Selected text
———
In theory, the point guard is the facilitator, the selfless leader who dribbles the ball up the court and looks to feed his teammates.
Ha ha, theories are funny. People become point guards because they want to have the ball in their hands at all times, because they want to be in control, because they don’t trust anyone, because short people.
The most important rule for point guards is to act tough. This way, people will start to call you a “floor general,” which is a name that was coined by Napoleon, who was also a little dude. The second most important rule for a point guard is to make sure you have plenty of teammates around before you start fighting anybody, which is a thing that Napoleon did not do.
Mothers and fathers, if you have an only child, he or she will grow up believing they are a shooting guard. They are strange creatures, aloof and odd. A shooting guard will wear rubber bands on his wrist, a sweatband on his head, a padded shooting sleeve that covers his entire arm, a brace on his knee, and will think nothing of holding up a pickup game or a team practice to tape a pinky finger on his shooting hand that has never been injured.
Deep down inside, every shooting guard believes that he or she has been chosen. They have grown up watching Michael Jordan and Kobe Bryant, and in their minds they believe that the best player on any team is always the shooting guard. During games they will spend long stretches on offense standing in the corner, brooding and waiting for teammates to come and set screens. Some shooting guards believe that it is against the rules for them to venture inside the three point arc for any reason.
The one exception to this is the end-of-game scenario, where the shooting guard sprints out to midcourt and demands the ball as the clock winds down. He then waves all of his teammates away and begins to dribble back and forth while everyone stands and watches. When the clock reaches six seconds he will jackknife towards the hoop and chuck up an off-balance jumper, often with two or three defenders draped all over him. This almost never works, but shooting guards don’t care, because they were fouled on that play, man. There is always a foul.
———
Provided records

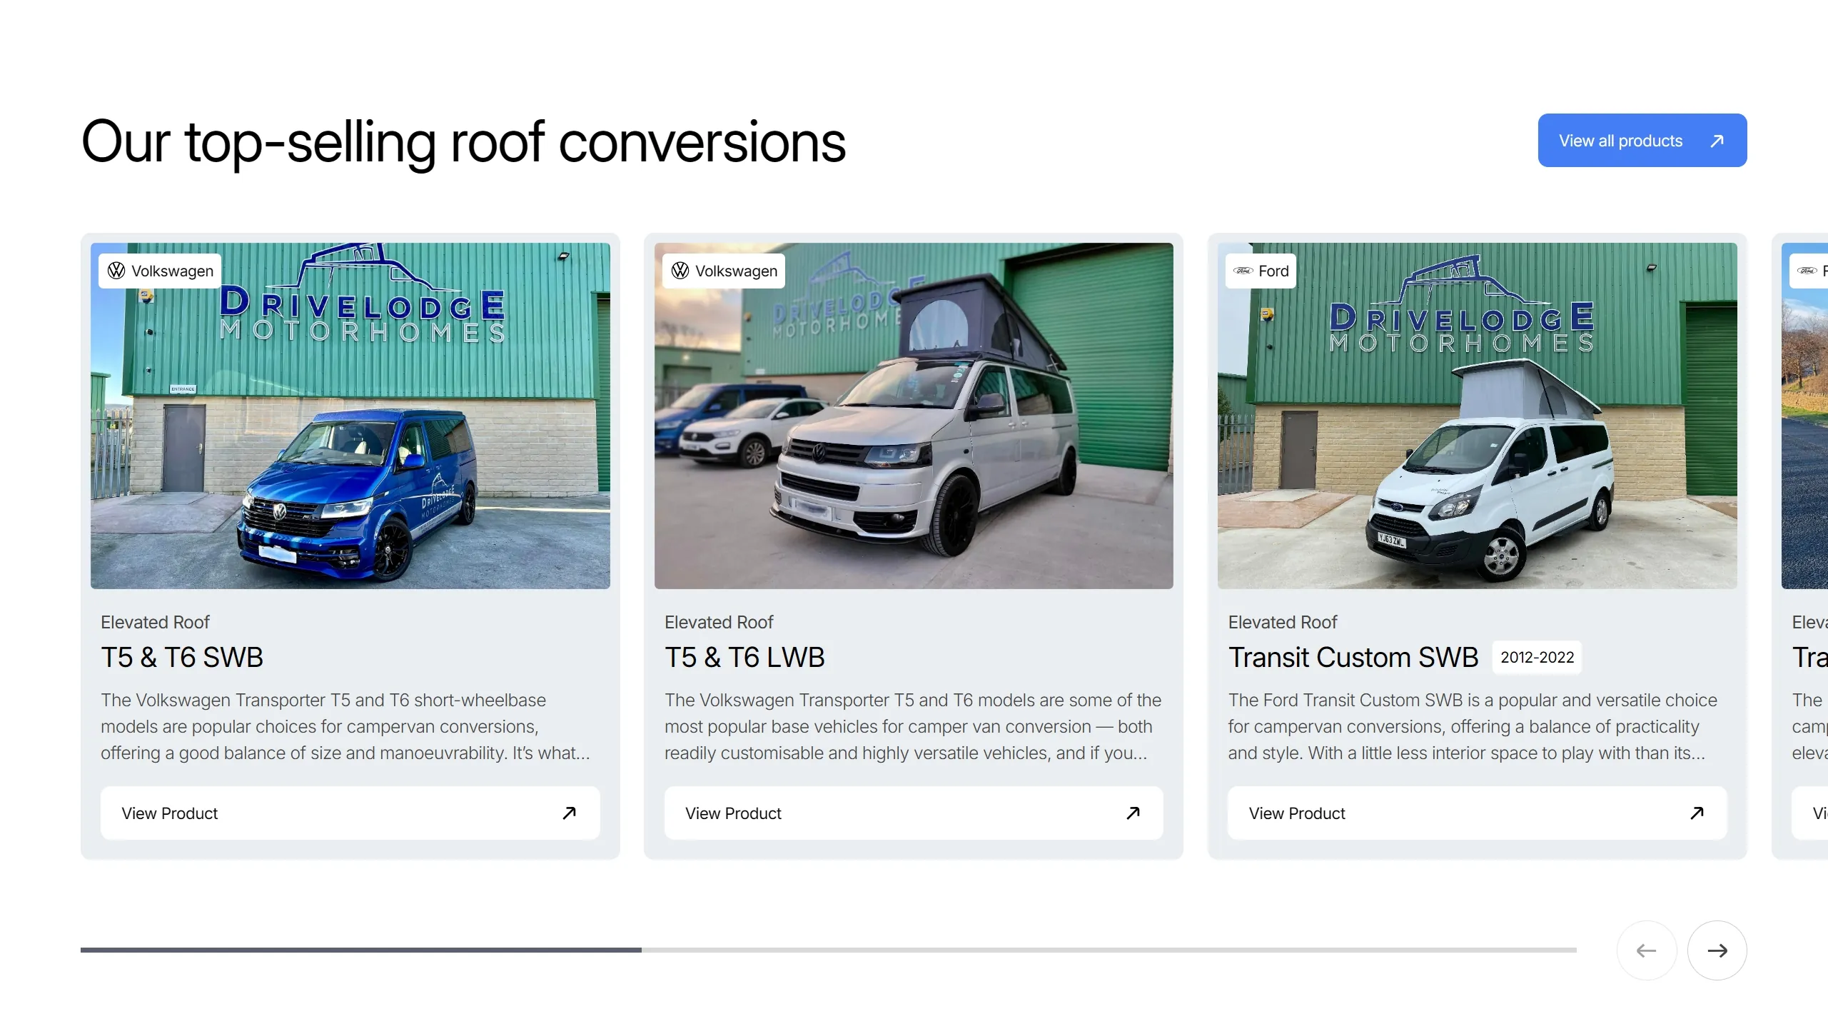Click the Volkswagen logo badge on first card
Screen dimensions: 1828x1034
tap(160, 271)
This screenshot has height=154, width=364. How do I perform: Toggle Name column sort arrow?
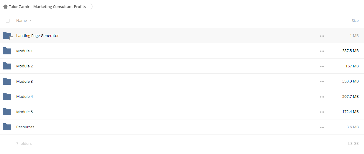(31, 21)
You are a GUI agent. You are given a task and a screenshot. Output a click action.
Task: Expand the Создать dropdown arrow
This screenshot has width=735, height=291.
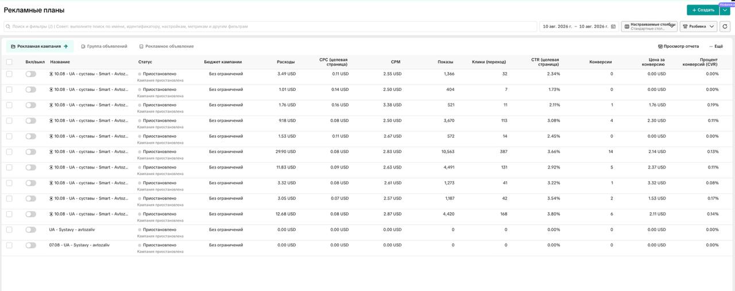point(725,10)
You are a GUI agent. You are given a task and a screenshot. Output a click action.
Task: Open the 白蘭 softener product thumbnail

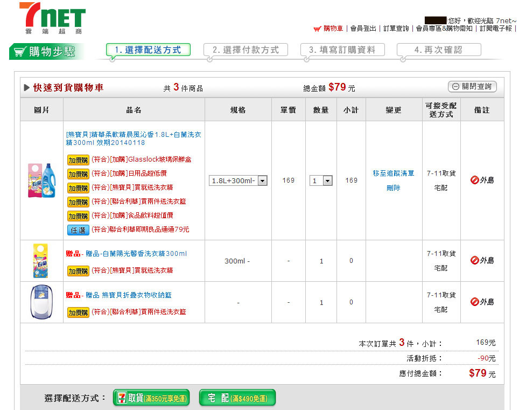coord(41,180)
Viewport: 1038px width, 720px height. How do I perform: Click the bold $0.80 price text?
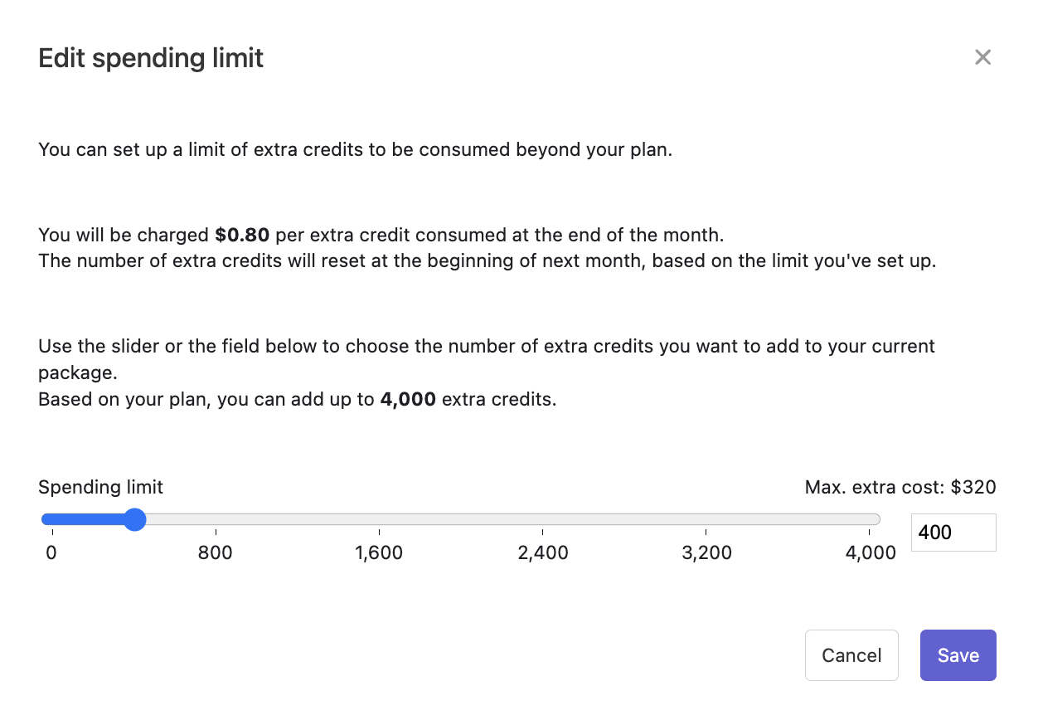point(242,235)
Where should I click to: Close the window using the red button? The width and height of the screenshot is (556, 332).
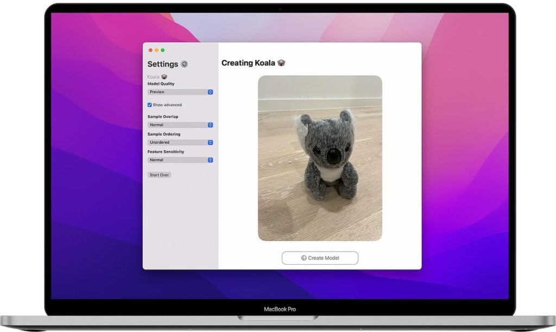click(x=150, y=50)
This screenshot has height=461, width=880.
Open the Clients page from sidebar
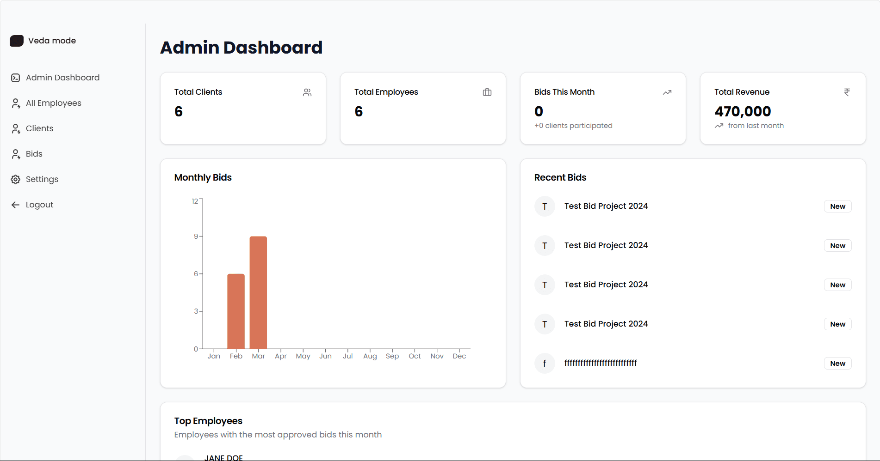coord(39,128)
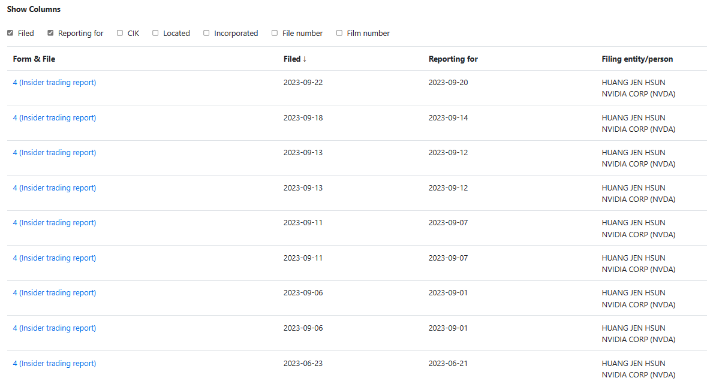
———
Tasks
A – Please reproduce the basketball positions passage from "The most important" to "never been injured.", without altering anything.
B – Go on with the basketball positions passage from the point where it stops, after the last sentence given.

Answers below
A –
The most important rule for point guards is to act tough. This way, people will start to call you a “floor general,” which is a name that was coined by Napoleon, who was also a little dude. The second most important rule for a point guard is to make sure you have plenty of teammates around before you start fighting anybody, which is a thing that Napoleon did not do.
Mothers and fathers, if you have an only child, he or she will grow up believing they are a shooting guard. They are strange creatures, aloof and odd. A shooting guard will wear rubber bands on his wrist, a sweatband on his head, a padded shooting sleeve that covers his entire arm, a brace on his knee, and will think nothing of holding up a pickup game or a team practice to tape a pinky finger on his shooting hand that has never been injured.

B –
If you play for your high school team and you are a 6-1 boy or a 5-7 girl, you are probably already a small forward. There is no shame in this: being a small forward isn’t a bad thing. In fact, few people really know what it means at all. The position can mean a hundred different things, or it can mean nothing at all: it is an enigma.
Basically, small forwards are players who are not good at any one thing. To compensate for this they loudly describe themselves as “versatile”. They are like middle children; not quick enough to be guards but not big enough to play in the post. They wander the court like nomads, without a skill or a plan to get buckets. Occasionally they will appear out of nowhere and make an acrobatic tip-in, and everyone will marvel about how versatile they are.
Technically, the two best players in the NBA are small forwards, but this is a misnomer: LeBron James defies our petty labels; he is a LeBron, and a LeBron does what it pleases. And Kevin Durant is not a true small forward because he stands somewhere between 7-0 and 7-8 tall. No one knows for sure. He wears the title of small forward as a sort of exemption to keep from playing center. More on centers to come.
Power forwards are centers who are in denial. Power forwards view the paint as a sort of quicksand, an abyss where their vast array of skills will be wasted. As such, they avoid it whenever possible. A typical offensive possession will see them hovering around the free throw line, calling for the ball with utmost confidence. If given the ball, a power forward likes to turn and face the basket and jab step seven or eight times in rapid succession before shooting a contested fadeaway.
Power forwards believe, with conviction, that if it the situation arose they could play clutch minutes as a ball handler. Power forwards commonly fantasize about being moved to point guard in an overtime game after all their team’s guards foul out. If you don’t believe this, find a power forward and ask him if he could play point.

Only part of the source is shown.